Il ministero dell’Agricoltura chiede al Comune di Roma di accelerare i tempi sull’Ippodromo di Capannelle.
Pressing su più fronti per risolvere al più presto le problematiche urgenti dell’Ippodromo di Capannelle. Dopo la mancata firma del contratto da parte della società abruzzese Marsicana Srl, che si era aggiudicata la concessione annuale messa a bando dal Comune di Roma ma che poi non ha firmato i documenti che avrebbero decretato l’aggiudicazione della gestione per il 2026, da parte degli uffici capitolini, è arrivata la successiva proposta di Roma Capitale al ministero dell’Agricoltura, che prevede che sia la partecipata Zètema a condurre sia l’impianto in sé che le gare. Ma ora, come fa sapere Il Tempo, è il ministero a chiedere al Campidoglio di confermare entro oggi 16 febbraio la possibilità di gestire l’ippodromo tramite Zètema, indicando date certe per la ripresa delle corse.
Lo ha fatto, riporta il quotidiano romano, attraverso una lettera, l’ultima di una serie in verità, inviata venerdì sera in Comune. Il via libera del ministero sarebbe condizionato, quindi, ai requisiti di Zètema, che sarebbero stati ritenuti in linea ma solo a fronte di garanzie puntuali e di un cronoprogramma dettagliato per la conclusione dei lavori di adeguamento e messa a norma dell’impianto.
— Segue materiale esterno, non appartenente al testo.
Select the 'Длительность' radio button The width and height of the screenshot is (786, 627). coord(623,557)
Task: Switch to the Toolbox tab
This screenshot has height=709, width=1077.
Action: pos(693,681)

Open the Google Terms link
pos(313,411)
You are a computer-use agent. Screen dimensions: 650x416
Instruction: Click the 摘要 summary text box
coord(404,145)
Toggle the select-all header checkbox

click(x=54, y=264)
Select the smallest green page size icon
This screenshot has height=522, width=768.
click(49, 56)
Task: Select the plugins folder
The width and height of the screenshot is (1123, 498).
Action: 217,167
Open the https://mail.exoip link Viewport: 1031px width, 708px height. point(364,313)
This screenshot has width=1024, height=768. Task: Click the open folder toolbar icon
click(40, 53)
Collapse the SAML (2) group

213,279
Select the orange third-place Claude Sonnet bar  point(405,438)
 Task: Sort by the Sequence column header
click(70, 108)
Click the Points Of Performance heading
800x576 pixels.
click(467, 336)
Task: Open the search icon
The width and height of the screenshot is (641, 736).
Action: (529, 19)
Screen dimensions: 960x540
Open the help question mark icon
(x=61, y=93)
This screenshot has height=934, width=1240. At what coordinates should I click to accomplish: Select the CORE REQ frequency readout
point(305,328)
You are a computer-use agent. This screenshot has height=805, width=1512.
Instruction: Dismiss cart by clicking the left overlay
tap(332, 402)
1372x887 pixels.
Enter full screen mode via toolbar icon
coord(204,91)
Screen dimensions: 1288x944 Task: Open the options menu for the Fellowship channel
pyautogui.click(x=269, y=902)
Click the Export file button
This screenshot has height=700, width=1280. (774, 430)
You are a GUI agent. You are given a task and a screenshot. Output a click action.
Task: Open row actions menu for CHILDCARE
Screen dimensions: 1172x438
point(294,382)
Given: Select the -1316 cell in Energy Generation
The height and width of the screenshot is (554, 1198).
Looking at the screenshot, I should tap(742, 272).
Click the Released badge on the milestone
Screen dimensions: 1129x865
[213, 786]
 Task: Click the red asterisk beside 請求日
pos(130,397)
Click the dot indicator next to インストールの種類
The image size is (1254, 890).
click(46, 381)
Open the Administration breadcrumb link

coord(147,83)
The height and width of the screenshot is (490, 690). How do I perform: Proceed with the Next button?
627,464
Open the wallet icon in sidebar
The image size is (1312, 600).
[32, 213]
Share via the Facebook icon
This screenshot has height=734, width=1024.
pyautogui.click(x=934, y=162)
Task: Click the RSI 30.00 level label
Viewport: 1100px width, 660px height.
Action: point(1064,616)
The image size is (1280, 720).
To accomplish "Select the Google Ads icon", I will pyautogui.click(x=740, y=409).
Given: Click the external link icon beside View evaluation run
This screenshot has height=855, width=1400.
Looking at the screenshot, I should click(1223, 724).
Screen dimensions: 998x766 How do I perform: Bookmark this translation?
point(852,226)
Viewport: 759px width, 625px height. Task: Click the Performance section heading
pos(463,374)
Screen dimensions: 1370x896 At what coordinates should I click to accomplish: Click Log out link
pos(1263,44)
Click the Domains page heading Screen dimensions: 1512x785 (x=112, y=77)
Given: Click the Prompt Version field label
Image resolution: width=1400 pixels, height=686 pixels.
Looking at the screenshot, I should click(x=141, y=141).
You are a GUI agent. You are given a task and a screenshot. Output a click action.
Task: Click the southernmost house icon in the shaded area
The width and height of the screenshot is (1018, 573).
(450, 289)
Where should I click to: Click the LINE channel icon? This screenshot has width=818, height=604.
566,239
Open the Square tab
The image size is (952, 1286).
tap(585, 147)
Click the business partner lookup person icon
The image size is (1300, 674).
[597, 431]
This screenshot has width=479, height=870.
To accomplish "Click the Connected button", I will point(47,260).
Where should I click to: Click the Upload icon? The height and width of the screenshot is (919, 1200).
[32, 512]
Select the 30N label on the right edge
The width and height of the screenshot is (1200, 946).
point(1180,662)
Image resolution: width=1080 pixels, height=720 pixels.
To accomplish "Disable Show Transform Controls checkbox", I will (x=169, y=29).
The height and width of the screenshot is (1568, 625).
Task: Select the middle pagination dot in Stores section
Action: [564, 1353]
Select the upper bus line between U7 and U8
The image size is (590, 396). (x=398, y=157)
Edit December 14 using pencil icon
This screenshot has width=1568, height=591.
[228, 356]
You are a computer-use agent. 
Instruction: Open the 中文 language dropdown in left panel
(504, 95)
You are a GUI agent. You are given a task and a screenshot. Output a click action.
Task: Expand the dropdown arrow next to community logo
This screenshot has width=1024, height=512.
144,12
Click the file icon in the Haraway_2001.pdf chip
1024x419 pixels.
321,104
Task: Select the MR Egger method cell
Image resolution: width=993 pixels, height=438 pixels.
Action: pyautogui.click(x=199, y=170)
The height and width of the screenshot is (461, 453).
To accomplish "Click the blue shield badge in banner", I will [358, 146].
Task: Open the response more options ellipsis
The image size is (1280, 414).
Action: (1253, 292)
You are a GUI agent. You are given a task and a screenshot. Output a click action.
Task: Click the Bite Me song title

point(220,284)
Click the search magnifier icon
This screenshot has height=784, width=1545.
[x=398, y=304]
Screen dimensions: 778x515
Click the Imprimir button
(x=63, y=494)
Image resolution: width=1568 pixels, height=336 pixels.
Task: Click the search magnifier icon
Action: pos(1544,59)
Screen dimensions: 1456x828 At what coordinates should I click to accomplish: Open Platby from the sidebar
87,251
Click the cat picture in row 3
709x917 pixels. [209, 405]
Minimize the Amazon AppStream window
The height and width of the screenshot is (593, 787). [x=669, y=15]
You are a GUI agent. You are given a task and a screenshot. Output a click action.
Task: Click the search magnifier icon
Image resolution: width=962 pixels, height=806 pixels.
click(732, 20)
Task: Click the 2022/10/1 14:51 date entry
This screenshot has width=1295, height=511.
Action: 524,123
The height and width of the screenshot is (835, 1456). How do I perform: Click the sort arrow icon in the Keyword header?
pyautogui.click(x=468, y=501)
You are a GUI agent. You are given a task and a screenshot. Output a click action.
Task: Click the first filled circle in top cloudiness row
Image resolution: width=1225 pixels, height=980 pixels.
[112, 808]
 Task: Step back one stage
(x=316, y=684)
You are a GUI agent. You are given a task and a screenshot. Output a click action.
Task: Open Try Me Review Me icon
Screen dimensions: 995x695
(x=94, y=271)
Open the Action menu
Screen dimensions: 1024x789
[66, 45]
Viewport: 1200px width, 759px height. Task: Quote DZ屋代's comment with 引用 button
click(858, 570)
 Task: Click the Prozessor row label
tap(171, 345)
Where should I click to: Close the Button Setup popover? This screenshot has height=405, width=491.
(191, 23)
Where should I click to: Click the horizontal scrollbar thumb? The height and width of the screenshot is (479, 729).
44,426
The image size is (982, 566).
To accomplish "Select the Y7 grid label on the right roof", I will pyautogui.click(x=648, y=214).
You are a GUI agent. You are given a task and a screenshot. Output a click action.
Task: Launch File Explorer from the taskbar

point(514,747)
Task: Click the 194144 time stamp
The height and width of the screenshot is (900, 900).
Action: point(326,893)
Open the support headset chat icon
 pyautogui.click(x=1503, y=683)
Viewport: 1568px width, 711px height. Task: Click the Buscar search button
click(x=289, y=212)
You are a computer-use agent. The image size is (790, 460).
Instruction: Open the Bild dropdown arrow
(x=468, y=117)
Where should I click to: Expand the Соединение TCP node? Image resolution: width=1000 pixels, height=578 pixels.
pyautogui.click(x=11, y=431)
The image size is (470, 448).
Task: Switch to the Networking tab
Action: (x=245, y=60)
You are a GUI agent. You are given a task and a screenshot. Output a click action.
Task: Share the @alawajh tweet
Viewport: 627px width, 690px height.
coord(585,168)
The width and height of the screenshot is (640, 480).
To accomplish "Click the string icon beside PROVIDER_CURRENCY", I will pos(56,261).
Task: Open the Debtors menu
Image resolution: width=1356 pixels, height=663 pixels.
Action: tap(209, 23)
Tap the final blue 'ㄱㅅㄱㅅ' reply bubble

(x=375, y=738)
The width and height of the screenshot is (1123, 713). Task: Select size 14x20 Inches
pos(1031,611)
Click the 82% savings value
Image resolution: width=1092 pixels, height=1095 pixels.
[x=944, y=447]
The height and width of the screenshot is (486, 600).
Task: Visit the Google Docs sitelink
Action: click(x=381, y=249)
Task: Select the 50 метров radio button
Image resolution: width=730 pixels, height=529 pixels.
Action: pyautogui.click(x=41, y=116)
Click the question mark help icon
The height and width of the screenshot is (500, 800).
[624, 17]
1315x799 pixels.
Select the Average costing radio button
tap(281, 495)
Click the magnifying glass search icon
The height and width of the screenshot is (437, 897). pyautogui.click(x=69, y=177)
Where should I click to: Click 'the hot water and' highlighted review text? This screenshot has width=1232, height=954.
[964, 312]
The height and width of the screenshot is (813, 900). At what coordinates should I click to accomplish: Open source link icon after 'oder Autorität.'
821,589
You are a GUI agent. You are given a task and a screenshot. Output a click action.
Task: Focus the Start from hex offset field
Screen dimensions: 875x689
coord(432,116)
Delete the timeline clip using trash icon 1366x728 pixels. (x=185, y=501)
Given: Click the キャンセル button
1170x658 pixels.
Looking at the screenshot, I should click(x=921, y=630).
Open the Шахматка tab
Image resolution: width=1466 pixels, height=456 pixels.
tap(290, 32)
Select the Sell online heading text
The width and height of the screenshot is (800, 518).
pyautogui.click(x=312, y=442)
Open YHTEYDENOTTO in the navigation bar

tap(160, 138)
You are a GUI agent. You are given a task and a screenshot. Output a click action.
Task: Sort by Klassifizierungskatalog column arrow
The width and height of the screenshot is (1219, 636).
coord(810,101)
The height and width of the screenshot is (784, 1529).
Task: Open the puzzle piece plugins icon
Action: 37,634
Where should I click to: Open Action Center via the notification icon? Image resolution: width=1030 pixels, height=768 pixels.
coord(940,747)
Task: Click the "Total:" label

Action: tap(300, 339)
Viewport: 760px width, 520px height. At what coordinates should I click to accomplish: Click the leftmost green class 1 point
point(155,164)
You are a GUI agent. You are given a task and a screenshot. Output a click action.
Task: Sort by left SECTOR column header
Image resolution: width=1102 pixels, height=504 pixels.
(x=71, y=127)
In gioco c’è la gestione quotidiana, ma anche il calendario nazionale 2026, che per Roma prevede la ripresa ufficiale di trotto e galoppo dal 27 marzo.
Senza certezze operative, invece, il Ministero sarebbe costretto a dirottare le giornate su altri impianti, con ricadute economiche e occupazionali per il comparto romano.